Basic transfer learning image classifier, using pre-trained ImageNet model to classify yearbook faces into decades.
Most of the code here is directly from the TensorFlow tutorial, I only made minor edits to their scripts, to instead of recategorizing Inception V3 (the neural net) to catagorize flowers, instead catagorize our face images. The major changes that had to be made were that our images are .png files and not the .jpg the script expects - this led to several errors that I had to install and run ImageMagick (command line image editor tool) to fix.
A step by step on how this script was run is found in "procedure.txt".

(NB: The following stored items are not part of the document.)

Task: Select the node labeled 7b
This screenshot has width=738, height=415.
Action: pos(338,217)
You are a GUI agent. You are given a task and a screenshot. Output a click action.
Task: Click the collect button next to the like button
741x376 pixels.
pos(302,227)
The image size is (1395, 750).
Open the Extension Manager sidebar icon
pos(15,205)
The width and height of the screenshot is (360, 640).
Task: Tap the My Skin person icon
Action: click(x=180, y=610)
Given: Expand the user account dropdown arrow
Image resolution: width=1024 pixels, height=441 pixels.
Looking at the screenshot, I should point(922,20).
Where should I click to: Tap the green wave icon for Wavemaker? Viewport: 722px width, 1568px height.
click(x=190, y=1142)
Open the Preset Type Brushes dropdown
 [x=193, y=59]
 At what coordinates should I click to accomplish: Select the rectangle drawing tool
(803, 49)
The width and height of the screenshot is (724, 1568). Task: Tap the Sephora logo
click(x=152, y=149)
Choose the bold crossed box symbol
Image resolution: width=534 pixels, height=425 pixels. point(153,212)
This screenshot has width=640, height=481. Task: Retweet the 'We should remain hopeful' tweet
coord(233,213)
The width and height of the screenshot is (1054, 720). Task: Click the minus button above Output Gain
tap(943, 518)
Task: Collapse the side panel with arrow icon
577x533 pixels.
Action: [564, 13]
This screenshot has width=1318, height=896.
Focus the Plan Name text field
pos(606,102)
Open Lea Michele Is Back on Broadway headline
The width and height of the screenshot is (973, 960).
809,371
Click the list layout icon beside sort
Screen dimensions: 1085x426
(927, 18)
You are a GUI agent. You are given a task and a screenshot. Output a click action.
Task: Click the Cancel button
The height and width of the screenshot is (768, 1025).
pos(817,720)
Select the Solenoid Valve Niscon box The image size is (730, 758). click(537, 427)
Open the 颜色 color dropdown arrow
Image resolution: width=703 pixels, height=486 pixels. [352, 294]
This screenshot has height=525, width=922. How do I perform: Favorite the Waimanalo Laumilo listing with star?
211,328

My first iteration using this model was running on completely default settings, it took roughly 30 minutes and yielded a final test accuracy of ~59%. Through a 4x increase in the number of steps to 16,000 and setting the flag --validation_batch_size=-1 alone, I managed to increase this final test accuracy to 67.7% (run time was less than 1 hour thanks to caching). This is still not great, however, despite tweaking several other parameters, there was no significant increase in test accuracy worth the increase in time. I also decided to stop at 16000 steps, as I tried 6000 and 8000 steps and the increase yielded by these increases was not worth the computing time (from 64% -> 68%), looking at the tensorboard plots below, we can see that the validation accuracy and cross-entropy curves is starting to plateau. Had this project been an actual research task, we could still probbaly increase the accuracy further (>70%) by further increasing number of steps, as we can see the cross entropy has not completely reached a plateau quite yet.
To try increase accuracy I tried other models such as facenet, which i reasoned would yield better results, moving from an ImageNet classifier trained on objects such as bananas and school buses to a classifier specifically built for faces. However, after implementing and running a facenet classifier on our dataset of images, the resulting test accuracy actually was far lower, at around ~50% only, and had to be run overnight. I hypothesize that there is an insignificant amount of facial differences between images across decades, particularly between decades right before or after one another i.e. 1930 and 1940 or 2000 and 2010. Where ImageNet does better, is it looks at patterns outside the faces i.e. hair and backgrounds, which are more distinctive features for each decade. Thus the original ImageNet classifier (Inception V3) script has been submitted as the best result.
Shown below are screenshots of the results of this classification on the test set, showing examples of some misclassified images. Here we can see that my hypothesis was somewhat correct, as most of the classifications are off by only 1 decade, either up or down. This is a fault in the way we catagorized the data to begin with, as there is more of a substantial difference between an image in 1940 and 1949, than between 1939 and 1940, and yet the latter is catagorized the same, while the former is not.